BERLIN, Apr 18 (Reuters) The United States and Germany signed an accord today aimed at speeding up extraditions, though Berlin will continue to reject requests for individuals who could be put to death, Germany's Justice Ministry said.
''The addendum to the extradition agreement simplifies what has been until now a complex and time-consuming process of certifying and transmitting extradition documentation,'' the ministry said in a statement.
But the amendment is unlikely to remove all friction between Washington and Berlin regarding criminal extraditions.

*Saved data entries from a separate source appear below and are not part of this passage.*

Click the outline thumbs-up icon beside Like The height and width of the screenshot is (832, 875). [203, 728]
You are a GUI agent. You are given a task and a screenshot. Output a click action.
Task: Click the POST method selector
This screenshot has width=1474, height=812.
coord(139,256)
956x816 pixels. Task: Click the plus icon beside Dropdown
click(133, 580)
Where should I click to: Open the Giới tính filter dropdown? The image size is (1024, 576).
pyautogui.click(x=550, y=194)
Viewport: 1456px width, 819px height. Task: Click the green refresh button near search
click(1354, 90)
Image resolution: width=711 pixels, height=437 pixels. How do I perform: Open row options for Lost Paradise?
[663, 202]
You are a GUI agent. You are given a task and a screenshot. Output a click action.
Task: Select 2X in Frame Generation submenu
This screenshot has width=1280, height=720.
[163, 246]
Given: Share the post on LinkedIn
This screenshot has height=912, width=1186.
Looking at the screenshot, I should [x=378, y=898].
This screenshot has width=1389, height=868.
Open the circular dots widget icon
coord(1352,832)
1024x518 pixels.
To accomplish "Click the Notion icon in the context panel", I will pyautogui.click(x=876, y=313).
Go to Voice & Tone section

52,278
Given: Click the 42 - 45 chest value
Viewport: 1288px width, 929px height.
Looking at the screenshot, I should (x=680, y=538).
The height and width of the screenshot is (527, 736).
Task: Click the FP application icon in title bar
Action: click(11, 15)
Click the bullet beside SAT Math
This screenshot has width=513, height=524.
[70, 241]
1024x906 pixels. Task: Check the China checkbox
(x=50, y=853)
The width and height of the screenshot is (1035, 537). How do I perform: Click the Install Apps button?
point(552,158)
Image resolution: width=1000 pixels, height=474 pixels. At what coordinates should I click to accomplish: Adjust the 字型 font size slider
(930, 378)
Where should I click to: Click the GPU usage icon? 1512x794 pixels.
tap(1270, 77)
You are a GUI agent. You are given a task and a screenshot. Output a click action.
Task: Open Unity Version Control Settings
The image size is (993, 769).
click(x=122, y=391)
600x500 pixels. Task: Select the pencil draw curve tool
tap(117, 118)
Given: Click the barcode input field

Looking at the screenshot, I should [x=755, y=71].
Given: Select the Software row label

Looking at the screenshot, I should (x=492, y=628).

The amendment does not alter the fact that under the 1978 US-German extradition treaty persons who could face the death penalty in the United States cannot be sent there from Germany.
''There will be no extradition if the person sought for extradition could face a death sentence,'' the ministry said.
The amendment was signed in Washington by German Justice Minister Brigitte Zypries and her counterpart, US Attorney General Alberto R.
Gonzales, the ministry said.
In December, the United States was irritated by Germany's decision to release a Hizbollah hijacker from prison after he served 19 years for the 1985 killing of a US Navy diver.
Shortly after his arrest in Germany in 1987, the United States had requested his extradition but this was rejected since the Lebanese man could have faced the death penalty. Washington hoped to get him after he had served his German sentence.
In December 2005, Germany quietly let him return to Lebanon.
Washington vowed to hunt the man down and has asked Beirut to hand him over.